The knocking lasted a while, then stopped.
Then I heard him on the phone. "I know. The document's been sent over. I'll be there in time to sign."
He hung up. Richard's voice came again.
"Natalie, I have urgent business. When I get back, we'll talk properly."
Richard left. That crack in the ice wall around my heart—the one warmed open by a hint of tenderness—froze over again in that moment, faster and thicker than before, now topped with barbed wire.
I struggled up from the floor and went to the bathroom, splashing cold water on my face. Looking at myself in the mirror—red, swollen eyes, ghostly pale skin, my face bloated andstrange from pregnancy—a sharp wave of self-loathing surged up.
How did I let myself become this?
That evening, I forced down a few bites of the dinner a maid brought up. It tasted like nothing. I was about to turn in early when Joseph's apologetic voice came from outside. "Madam, Mr. Green and Mr. Michael Green are here. They insist on seeing you. I told them you were resting, but they won't leave. They're downstairs in the parlor now."
My father and Michael? What did they want? Since Richard and I had reconciled—if you could call it that—and returned to Los Angeles, they'd called a few times asking if Richard would resume supporting the Green Group. I'd brushed them off, and they'd stopped calling. Why show up now?
"Tell them I'm asleep. Please ask them to leave." I had neither the energy nor the mood to deal with them.
"We're already up here, Natalie. What kind of behavior is this?" My father's voice came down the hallway along with footsteps, utterly unapologetic. Joseph's low attempts at stopping them were ignored.
I closed the bedroom door, but soon it was being pounded.
"Natalie! Open up! I know you're in there!"
I shut my eyes, knowing I couldn't avoid this. I opened the door but blocked the entrance, not inviting them in. "What do you want? I'm not feeling well. Maybe we can talk tomorrow."
My father Robert looked older than the last time I'd seen him, brow furrowed, his face showing his usual undisguised impatience with me. My half-brother Michael looked for a few seconds, then dropped his gaze. Since his mother died, Michael had always acted like this—timid, withdrawn.
"Not feeling well? Looks to me like you're living large here, comfortable as can be!" Robert sneered, scanning the luxuriousmaster bedroom behind me. "Meanwhile, your brother and I are about to end up on the street!"
"What happened now?"
"What happened? You have the nerve to ask!" Robert's voice shot up, spittle nearly hitting my face. "Ever since you threw your tantrum and ran off, every deal we had with Winston Group got suspended! Suppliers demanding payment, banks refusing to extend loans, multiple projects dead! Green Group is a hollow shell now! All because of you, because you pissed off Richard!"
"You're the one who pissed him off." I finally snapped, all my suppressed emotions finding an outlet and ricocheting back. "You and Michael. You used my relationship with him, grabbed what you could without restraint, and pursued projects way beyond the company's capacity!
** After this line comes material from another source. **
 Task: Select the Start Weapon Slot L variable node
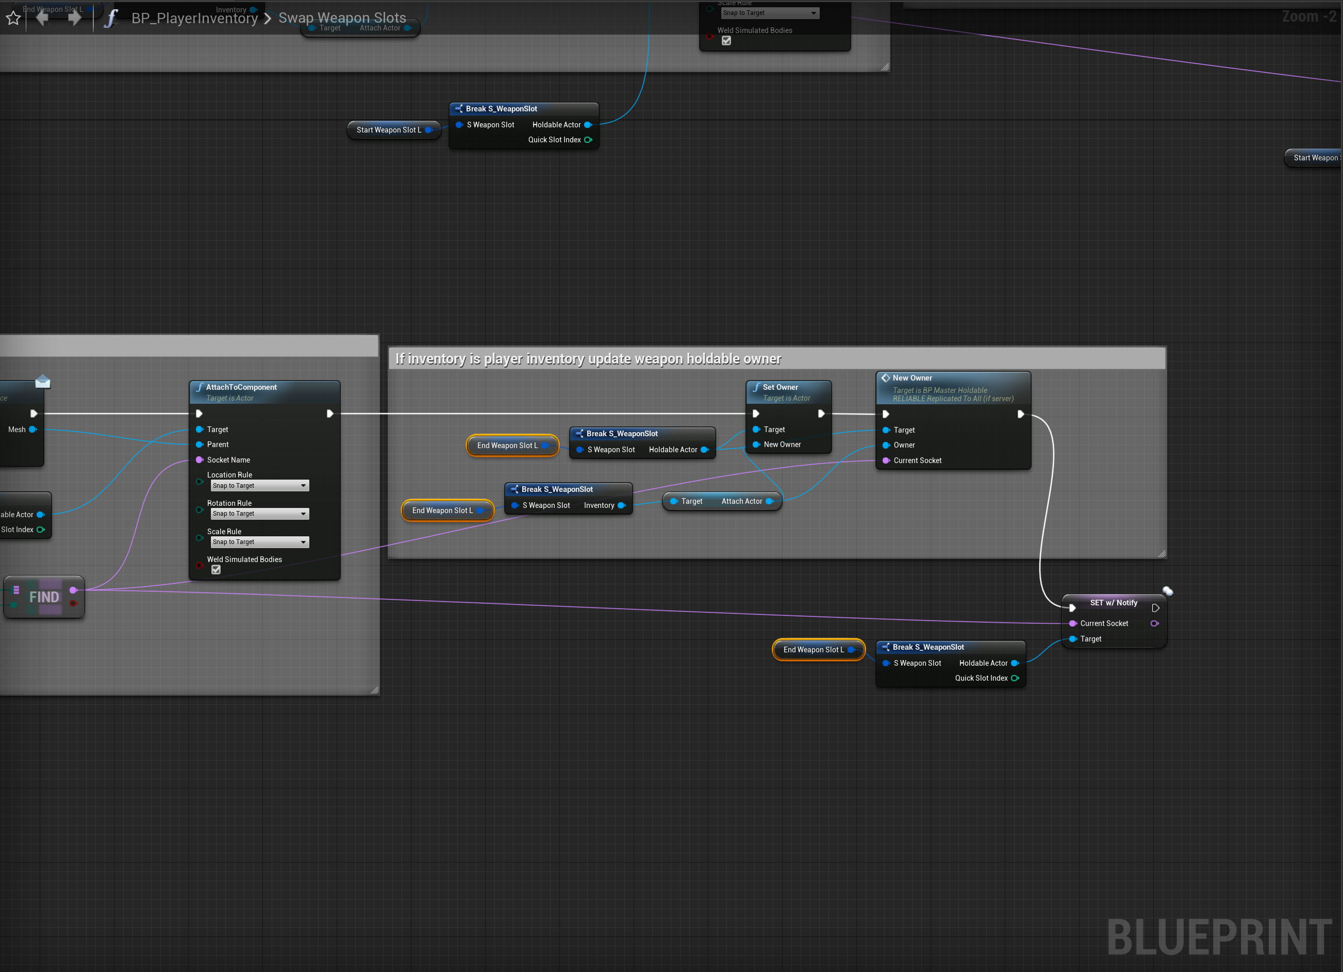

You got greedy, overextended yourselves, and now the money's dried up—and you blame me? Who forced me to marry him in the first place? Wasn't it for your business?"
"You!" Robert clearly hadn't expected such a fierce comeback. His face flushed red, finger jabbing at me. "If I hadn't made you marry him, would you have what you have today? Would you be living in a place like this? Would you be carrying a Winston baby? Ungrateful wretch!"
I laughed bitterly. But tears welled up anyway.
"Why should I be grateful?" I demanded. "Grateful that you remarried less than a month after Mom died? Grateful that you treated me like I was invisible once you had a new son, like I was a burden, an embarrassment? Grateful that when I slit my wrists at fourteen, you called me a disgrace who only caused trouble?!"
I jerked up my left hand, exposing the twisted scar on my inner wrist.
That scar came from a summer when I was fourteen. After being ignored, belittled, and ganged up on by my stepmotherand brother, I'd taken a shard of porcelain into the bathroom and left my mark.
Robert and Michael both paled at the sight. A flicker of panic crossed Robert's eyes, quickly replaced by deeper anger. "Why bring up ancient history! What kid doesn't have a rebellious phase! You're fine now, aren't you?"
"Yeah. I survived." I dropped my sleeve over the scar, my voice shaking. "I left that house. I sang for money, penny by penny, to stay alive. I finally had a little life of my own... and then what? You called me back. You guilt-tripped me with family obligation and fatherly love. You packaged me up like merchandise and shoved me at Richard, all to get his money and connections to plug the holes you and Michael created! Now the hole's bigger, so you come back to me and blame me for everything! Robert Green, do you deserve to be called a father?"
"Shut up!" Robert exploded, eyes bloodshot. He raised his hand, and before I could react—
Crack!
A vicious slap landed on my left cheek.
Searing pain exploded. My ears rang. Half my face went numb. I tasted iron. The blow knocked me back a step, into the doorframe. My vision went black. A sharp, contracting pain shot through my lower abdomen.